Una historia de maletas, vínculos y alas.
Viajar con dos maletas
Este 29 de septiembre emprendo un nuevo viaje: dejo Colombia para vivir en Argentina con mis dos hijos pequeños.
Es una mudanza distinta. No llevamos camión de trasteo, ni cajas infinitas, ni recuerdos embalados.
Solo dos maletas: una de bodega y una de mano.
Al tomar esta decisión, cada objeto en casa se convirtió en una pregunta.
¿Qué se va? ¿Qué se queda? ¿Qué entregamos? ¿Qué soltamos?
Y descubrí que no estábamos hablando solo de cosas materiales, sino de vínculos invisibles.

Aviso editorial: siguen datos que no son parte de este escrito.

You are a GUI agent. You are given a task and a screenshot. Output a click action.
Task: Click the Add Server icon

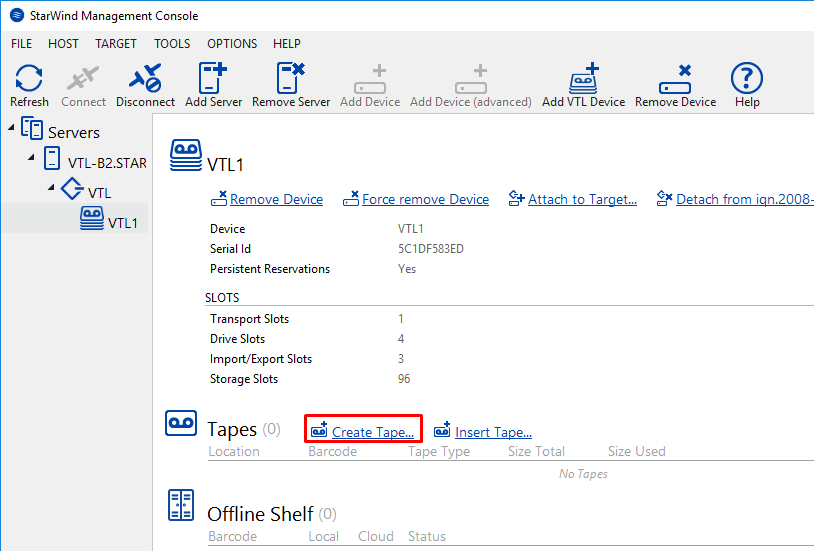(x=213, y=79)
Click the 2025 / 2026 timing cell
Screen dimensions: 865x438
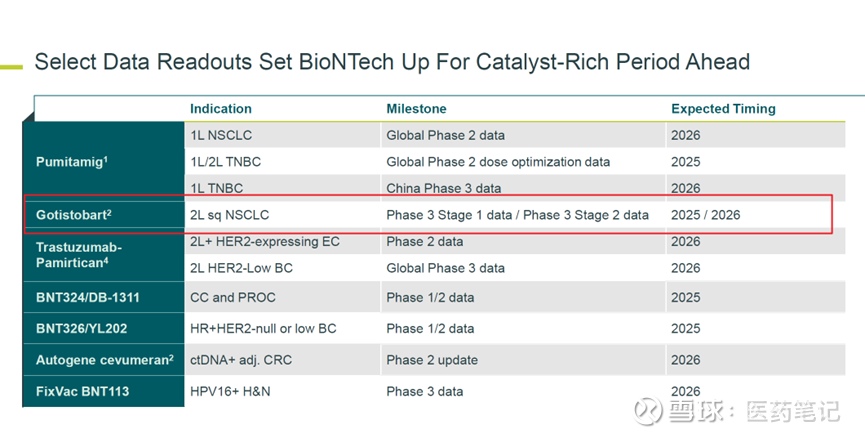[705, 215]
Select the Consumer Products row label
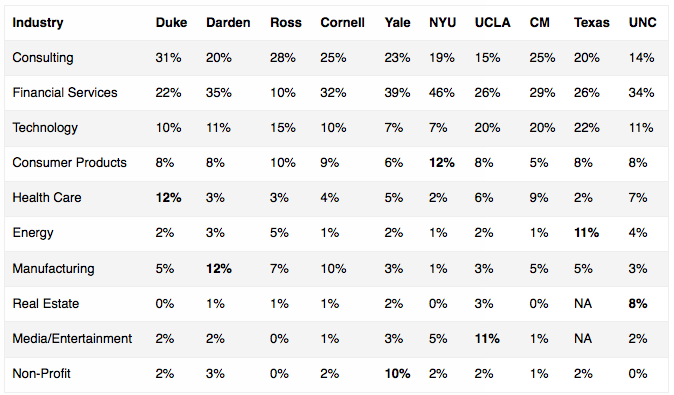The height and width of the screenshot is (395, 674). 69,162
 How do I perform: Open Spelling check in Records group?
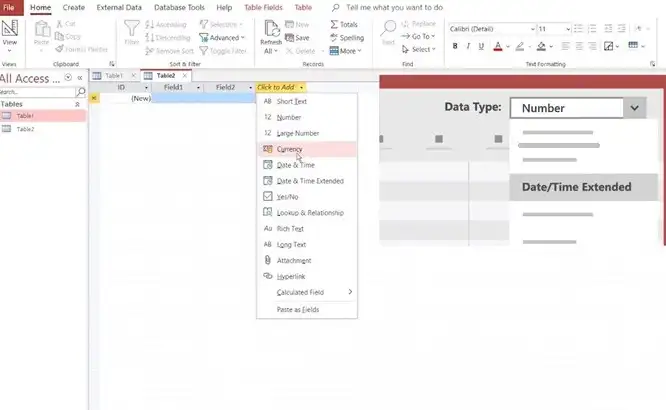point(347,36)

Los vínculos que habitan en los objetos
Al preparar las maletas, mis hijos me mostraron su propia sabiduría.
- Elena, con sus ocho años, eligió pocos peluches para llevar. Cada uno tenía una historia y un vínculo especial. Los demás decidió entregarlos a sus amigos, “para seguir conectada con ellos”.
- Después quiso donar otros a un orfanato.
- Y más tarde, juntos decidimos entregar a una fundación.
Hubo una conversación importante:
¿vender o entregar?
La respuesta de ellos fue clara: queremos entregar.
Me conmovió ver cómo, para ellos, soltar no es perder, es honrar y confiar en el flujo de la vida.
Soltar no es solo dejar cosas
No suelto únicamente objetos.
Dejo atrás mi casa, mi carro, mi vida en Colombia.
Y, sobre todo, suelto el control del nido.
Dos de mis hijos ya vuelan por sí mismos:
- Alicia, que está en Japón, siguiendo sus sueños.
- Gustavo, que con 18 años decidió quedarse en Colombia para descubrir su propio camino.
Aceptar sus decisiones ha sido también un ejercicio de soltar.
Soltar expectativas, soltar la idea de que siempre volamos juntos.
Honrar que cada uno tiene derecho a su propio vuelo.
Lo que cargamos en silencio
Mirando atrás, me doy cuenta de cuánto acumulamos.
No solo objetos, sino culpas, programas, vergüenzas.
Cargamos con lo que “se espera” de nosotras como madres o padres.
Cargamos con la culpa de trabajar o de no trabajar.
Cargamos con la vergüenza de reconocer cansancio o fragilidad.
Y, sin darnos cuenta, vamos llenando nuestras maletas internas de peso.
Ejercicio: soltar para abrir las alas 🌿
Hoy quiero invitarte a un ejercicio muy sencillo y poderoso:
- Elige un rincón de tu casa.
Mira los objetos que habitan allí. - Observa con calma. Pregúntate:
- ¿Qué vínculo sostienen conmigo?
- ¿Qué recuerdos despiertan?
- ¿Me dan paz o me pesan?
- Elige uno. Solo uno.
Decide si quieres soltarlo: regalarlo, donarlo, entregarlo. - Haz la acción. Tómate este fin de semana para hacerlo.
- Respira. Nota cómo se siente abrir ese espacio.
¿Ligereza? ¿Tristeza? ¿Agradecimiento?
Sea lo que sea, míralo de frente.
Soltar no es perder: es agradecer lo vivido y abrir espacio para lo nuevo.
Viajar ligero
He aprendido que cada vez que suelto algo, mis alas se sienten más ligeras.
Y que soltar no es abandonar, es hacer espacio para el siguiente vuelo.
La vida es movimiento, y en cada entrega hay un acto de confianza: creer que lo que se va sigue vivo en otros, y que lo que se queda en mí será suficiente para continuar.
💫 Quizás este sea el verdadero arte de maternar y de vivir: aprender a viajar ligero.